MOZART Requiem (Helgath. Arman)

Record and Artist Details

Genre:

Vocal

Label: Coviello

Media Format: CD or Download

Media Runtime: 51

Mastering:

DDD

Catalogue Number: COV92009

COV92009. MOZART Requiem (completed by Michael Ostrzyga)

Tracks:

Composition Artist Credit
Requiem Wolfgang Amadeus Mozart, Composer
Anke Vondung, Mezzo soprano
Concerto Köln
Florian Helgath, Conductor
Gabriela Scherer, Soprano
Ruhr ChorWerk
Tilman Lichdi, Tenor
Tobias Berndt, Bass

Genre:

Vocal

Label: BR Klassik

Media Format: CD or Download

Media Runtime: 154

Mastering:

DDD

Catalogue Number: 900926

900926. MOZART Requiem. Vesperae solennes de confessore (Arman)

Tracks:

Composition Artist Credit
Vesperae solennes de confessore, 'Solemn Vespers' Wolfgang Amadeus Mozart, Composer
Akademie für Alte Musik Berlin
Chor des Bayerischen Rundfunks
Christina Landshamer, Soprano
Howard Arman, Conductor
Julian Prégardien, Tenor
Sophie Harmsen, Mezzo soprano
Tareq Nazmi, Bass
Requiem Wolfgang Amadeus Mozart, Composer
Akademie für Alte Musik Berlin
Chor des Bayerischen Rundfunks
Christina Landshamer, Soprano
Howard Arman, Conductor
Julian Prégardien, Tenor
Sophie Harmsen, Mezzo soprano
Tareq Nazmi, Bass
Libera me Sigismund Neukomm, Composer
Akademie für Alte Musik Berlin
Chor des Bayerischen Rundfunks
Christina Landshamer, Soprano
Howard Arman, Conductor
Julian Prégardien, Tenor
Sophie Harmsen, Mezzo soprano
Tareq Nazmi, Bass

As the trend for recompleting Mozart’s Requiem approaches its semicentenary, two new versions appear, each tackling the revered fragment in its own way. The German composer Michael Ostrzyga ‘wanted to fathom the mysteries of the Requiem, attracted by the challenge of its contradictions and unconvinced by both questions posed and answers given so far’; he and the London-born composer-conductor Howard Arman in their own different ways strip Mozart’s music of the clumsy traditional orchestration to fashion something both familiar and unfamiliar.

What does this mean for the listener? In the Introitus, most of the Sequenz and the Offertorium the essence of the music does not depart from what may be found in any choral society vocal score. You will, however, notice string lines slightly recontoured, woodwind brought to greater prominence or unexpected blasts of brass and drums; here and there a harmony has been rethought. Things get more complicated in the ‘Lacrymosa’, where Mozart drafted only the first eight bars; there’s also the scribbled opening of a fugue for the ensuing ‘Amen’, discovered in the early 1960s. Both completers take this squib and flesh it out to full length, meaning that the ‘Lacrymosa’ has to be rejigged to lead into it, with Arman the most radical of the two in his continuation.

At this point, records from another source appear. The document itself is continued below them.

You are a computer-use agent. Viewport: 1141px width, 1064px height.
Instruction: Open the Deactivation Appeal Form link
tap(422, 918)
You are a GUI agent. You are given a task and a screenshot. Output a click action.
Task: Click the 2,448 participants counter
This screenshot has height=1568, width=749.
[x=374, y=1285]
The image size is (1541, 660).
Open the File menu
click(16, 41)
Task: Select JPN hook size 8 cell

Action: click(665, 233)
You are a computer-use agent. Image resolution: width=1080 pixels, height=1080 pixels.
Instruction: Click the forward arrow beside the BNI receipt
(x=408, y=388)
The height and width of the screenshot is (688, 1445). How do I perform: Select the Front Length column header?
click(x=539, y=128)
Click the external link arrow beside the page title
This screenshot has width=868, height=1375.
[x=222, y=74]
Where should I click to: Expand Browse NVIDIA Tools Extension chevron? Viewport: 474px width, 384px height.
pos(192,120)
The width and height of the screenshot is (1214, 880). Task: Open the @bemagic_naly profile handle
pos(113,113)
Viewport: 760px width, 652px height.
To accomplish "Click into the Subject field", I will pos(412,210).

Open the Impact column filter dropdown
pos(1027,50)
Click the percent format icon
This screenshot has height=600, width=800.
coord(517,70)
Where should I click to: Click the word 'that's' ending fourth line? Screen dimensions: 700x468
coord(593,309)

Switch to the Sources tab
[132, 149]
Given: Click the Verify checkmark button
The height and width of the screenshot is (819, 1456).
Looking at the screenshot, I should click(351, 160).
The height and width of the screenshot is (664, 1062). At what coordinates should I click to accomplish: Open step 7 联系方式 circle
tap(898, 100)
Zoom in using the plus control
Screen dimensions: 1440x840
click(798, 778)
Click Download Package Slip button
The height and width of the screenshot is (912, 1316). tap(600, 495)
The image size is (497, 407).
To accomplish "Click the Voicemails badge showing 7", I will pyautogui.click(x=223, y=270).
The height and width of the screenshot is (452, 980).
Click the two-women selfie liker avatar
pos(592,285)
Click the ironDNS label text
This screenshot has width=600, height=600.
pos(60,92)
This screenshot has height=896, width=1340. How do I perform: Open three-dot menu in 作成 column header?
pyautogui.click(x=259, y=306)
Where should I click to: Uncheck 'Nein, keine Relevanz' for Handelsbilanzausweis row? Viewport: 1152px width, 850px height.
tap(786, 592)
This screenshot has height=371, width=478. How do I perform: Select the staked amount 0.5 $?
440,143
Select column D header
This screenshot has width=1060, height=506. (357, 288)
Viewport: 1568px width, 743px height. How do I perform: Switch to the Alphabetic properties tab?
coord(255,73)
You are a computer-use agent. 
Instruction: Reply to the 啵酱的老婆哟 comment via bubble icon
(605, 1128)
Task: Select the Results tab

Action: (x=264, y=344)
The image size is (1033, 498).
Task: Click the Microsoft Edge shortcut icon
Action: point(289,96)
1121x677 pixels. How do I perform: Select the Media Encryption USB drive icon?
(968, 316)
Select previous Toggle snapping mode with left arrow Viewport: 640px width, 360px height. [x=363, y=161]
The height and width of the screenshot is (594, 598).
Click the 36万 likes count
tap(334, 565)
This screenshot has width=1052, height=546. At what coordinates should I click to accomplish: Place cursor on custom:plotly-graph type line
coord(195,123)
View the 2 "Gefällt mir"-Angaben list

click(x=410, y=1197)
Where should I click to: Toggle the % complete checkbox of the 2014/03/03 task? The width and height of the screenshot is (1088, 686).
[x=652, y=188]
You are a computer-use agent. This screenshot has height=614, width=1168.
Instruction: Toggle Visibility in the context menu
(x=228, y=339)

On the other hand, for movements where there is no physical material by Mozart, Arman leaves well alone, presenting the traditional version unrevised. Ostrzyga goes down the currently fashionable path of providing a sort of ‘fantasy on themes by Mozart’, presenting a redesigned ‘Benedictus’ that never quite goes where you expect and a ‘Sanctus’ recast in a startlingly Giovanni-ish D minor rather than the traditional D major. Whether you are persuaded by these interventions will depend on how receptive you are to new, intensely personal views of this warhorse that run counter to the tradition of a work that has been sung, cherished and argued over for well over two centuries. Each offers much food for thought, even if neither is likely to displace well-loved catalogue classics.

In terms of performance, Arman extracts full drama from the work with some driving tempos, while Florian Helgath (for Ostrzyga) takes a rather more reflective approach, despite some decidely precious dynamic interventions. Both disinter 19th-century attempts to append a Libera me to the work: Arman opts for one by Sigismund Neukomm composed for an 1821 performance of the Requiem in Rio de Janeiro, Helgath for an alternative by Ignaz von Seyfried from around 1800 that was also performed at Beethoven’s funeral, perhaps in this unaccompanied male-voice setting rather than in Arthur Schoonderwoerd’s SATB version with orchestra; both liberally paraphrase the Requiem at the appropriate words. Arman’s well-filled disc also offers a vivacious Solemn Vespers.